Where the listing below has a line with "Open the Transfers sidebar icon", write out exactly that line and every line after it, stopping after the line with "Open the Windows".

# # # # # # #

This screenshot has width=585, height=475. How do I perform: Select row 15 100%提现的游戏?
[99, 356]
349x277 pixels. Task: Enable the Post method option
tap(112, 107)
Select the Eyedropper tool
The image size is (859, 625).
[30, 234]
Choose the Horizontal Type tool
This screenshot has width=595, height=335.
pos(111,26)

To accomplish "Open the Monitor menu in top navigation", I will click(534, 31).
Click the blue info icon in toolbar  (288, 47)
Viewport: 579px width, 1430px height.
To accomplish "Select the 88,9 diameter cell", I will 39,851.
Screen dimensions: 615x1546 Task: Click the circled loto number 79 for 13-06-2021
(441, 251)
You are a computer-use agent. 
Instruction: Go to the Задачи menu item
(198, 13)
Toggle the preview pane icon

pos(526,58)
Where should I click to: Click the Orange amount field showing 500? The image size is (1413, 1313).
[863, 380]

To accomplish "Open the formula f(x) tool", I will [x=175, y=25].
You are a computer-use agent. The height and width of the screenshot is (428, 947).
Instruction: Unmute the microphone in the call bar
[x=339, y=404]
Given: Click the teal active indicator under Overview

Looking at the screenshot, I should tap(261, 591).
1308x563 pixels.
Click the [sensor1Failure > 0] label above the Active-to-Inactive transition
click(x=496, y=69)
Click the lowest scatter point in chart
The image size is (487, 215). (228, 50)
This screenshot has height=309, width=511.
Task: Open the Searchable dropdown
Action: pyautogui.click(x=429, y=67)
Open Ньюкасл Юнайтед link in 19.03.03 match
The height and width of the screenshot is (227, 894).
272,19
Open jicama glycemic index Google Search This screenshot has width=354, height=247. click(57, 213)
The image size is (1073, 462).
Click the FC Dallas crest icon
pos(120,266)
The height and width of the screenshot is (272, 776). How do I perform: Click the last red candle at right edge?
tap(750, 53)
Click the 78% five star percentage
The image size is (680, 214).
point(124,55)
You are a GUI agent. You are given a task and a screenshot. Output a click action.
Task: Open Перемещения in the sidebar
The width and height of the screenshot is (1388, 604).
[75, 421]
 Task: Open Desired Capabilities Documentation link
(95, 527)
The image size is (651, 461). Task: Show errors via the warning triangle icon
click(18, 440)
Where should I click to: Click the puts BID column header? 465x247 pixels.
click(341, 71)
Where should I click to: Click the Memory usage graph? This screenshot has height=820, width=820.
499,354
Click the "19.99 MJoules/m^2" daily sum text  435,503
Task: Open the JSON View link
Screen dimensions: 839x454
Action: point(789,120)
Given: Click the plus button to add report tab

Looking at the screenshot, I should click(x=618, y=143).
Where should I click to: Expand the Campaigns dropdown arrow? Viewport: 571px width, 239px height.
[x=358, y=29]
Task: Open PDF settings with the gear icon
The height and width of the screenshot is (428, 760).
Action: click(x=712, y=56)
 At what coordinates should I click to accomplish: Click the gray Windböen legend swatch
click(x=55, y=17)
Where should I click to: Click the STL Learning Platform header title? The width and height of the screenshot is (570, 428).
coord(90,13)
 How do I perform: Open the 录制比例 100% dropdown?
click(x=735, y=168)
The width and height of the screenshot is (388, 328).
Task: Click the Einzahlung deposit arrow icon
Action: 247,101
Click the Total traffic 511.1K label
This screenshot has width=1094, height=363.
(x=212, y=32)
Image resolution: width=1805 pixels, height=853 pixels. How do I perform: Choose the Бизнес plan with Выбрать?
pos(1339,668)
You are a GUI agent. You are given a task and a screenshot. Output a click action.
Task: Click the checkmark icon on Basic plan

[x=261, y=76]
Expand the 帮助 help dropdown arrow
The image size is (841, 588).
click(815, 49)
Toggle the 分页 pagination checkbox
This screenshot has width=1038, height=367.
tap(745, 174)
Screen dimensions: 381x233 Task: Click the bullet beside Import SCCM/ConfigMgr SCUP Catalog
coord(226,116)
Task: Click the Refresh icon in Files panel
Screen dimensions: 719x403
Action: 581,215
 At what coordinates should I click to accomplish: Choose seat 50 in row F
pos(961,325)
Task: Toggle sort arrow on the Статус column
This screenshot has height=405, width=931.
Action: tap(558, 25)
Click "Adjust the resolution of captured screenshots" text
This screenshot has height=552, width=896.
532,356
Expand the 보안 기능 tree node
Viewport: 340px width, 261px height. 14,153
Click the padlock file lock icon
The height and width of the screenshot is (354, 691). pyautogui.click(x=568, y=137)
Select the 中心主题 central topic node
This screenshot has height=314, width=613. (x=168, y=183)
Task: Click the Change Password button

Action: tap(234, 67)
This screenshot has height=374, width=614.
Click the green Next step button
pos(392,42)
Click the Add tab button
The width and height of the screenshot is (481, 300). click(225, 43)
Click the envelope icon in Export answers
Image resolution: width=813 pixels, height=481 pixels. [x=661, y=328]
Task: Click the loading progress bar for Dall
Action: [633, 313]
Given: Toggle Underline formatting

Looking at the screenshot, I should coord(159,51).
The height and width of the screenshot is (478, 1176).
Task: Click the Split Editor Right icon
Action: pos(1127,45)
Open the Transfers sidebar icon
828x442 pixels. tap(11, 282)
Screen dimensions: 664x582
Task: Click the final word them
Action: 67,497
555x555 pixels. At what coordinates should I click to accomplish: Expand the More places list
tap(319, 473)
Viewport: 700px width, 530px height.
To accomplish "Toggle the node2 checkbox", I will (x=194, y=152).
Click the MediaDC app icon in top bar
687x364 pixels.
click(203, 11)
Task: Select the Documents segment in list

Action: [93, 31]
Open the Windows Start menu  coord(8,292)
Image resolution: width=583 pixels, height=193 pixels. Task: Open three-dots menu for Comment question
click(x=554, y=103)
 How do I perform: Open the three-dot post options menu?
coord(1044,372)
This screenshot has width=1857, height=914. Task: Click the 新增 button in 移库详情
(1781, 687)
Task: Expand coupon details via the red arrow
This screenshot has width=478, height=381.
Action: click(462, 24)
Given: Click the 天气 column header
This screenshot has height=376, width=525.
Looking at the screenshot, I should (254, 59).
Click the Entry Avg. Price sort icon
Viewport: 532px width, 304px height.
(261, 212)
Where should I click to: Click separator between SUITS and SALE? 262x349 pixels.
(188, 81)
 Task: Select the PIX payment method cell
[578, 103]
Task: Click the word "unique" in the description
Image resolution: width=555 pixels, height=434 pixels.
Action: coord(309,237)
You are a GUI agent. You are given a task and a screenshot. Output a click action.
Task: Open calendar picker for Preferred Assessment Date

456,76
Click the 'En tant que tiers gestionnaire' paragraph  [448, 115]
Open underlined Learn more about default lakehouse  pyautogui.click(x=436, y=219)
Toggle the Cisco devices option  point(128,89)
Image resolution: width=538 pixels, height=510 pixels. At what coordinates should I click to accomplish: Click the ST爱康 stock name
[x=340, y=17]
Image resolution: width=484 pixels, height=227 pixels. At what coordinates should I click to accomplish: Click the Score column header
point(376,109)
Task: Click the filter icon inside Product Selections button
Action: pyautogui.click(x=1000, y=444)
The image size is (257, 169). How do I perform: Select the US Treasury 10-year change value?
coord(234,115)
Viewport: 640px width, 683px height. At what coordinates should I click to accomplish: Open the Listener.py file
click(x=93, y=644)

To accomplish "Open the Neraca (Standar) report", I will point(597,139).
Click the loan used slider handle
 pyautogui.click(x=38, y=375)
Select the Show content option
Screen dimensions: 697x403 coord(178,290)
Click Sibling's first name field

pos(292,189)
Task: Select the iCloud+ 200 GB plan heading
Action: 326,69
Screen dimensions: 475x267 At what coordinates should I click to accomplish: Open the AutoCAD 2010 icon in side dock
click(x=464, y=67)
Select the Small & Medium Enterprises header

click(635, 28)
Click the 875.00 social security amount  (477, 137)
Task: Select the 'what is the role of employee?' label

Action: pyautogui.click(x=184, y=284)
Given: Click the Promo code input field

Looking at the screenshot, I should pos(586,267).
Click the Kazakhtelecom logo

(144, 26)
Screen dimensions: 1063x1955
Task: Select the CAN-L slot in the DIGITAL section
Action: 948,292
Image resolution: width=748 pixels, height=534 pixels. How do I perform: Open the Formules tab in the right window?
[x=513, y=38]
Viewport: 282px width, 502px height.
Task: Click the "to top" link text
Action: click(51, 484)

# # # # # # #

**Solution to this task:**
Open the Transfers sidebar icon
828x442 pixels. tap(11, 282)
Screen dimensions: 664x582
Task: Click the final word them
Action: 67,497
555x555 pixels. At what coordinates should I click to accomplish: Expand the More places list
tap(319, 473)
Viewport: 700px width, 530px height.
To accomplish "Toggle the node2 checkbox", I will (x=194, y=152).
Click the MediaDC app icon in top bar
687x364 pixels.
click(203, 11)
Task: Select the Documents segment in list

Action: [93, 31]
Open the Windows Start menu  coord(8,292)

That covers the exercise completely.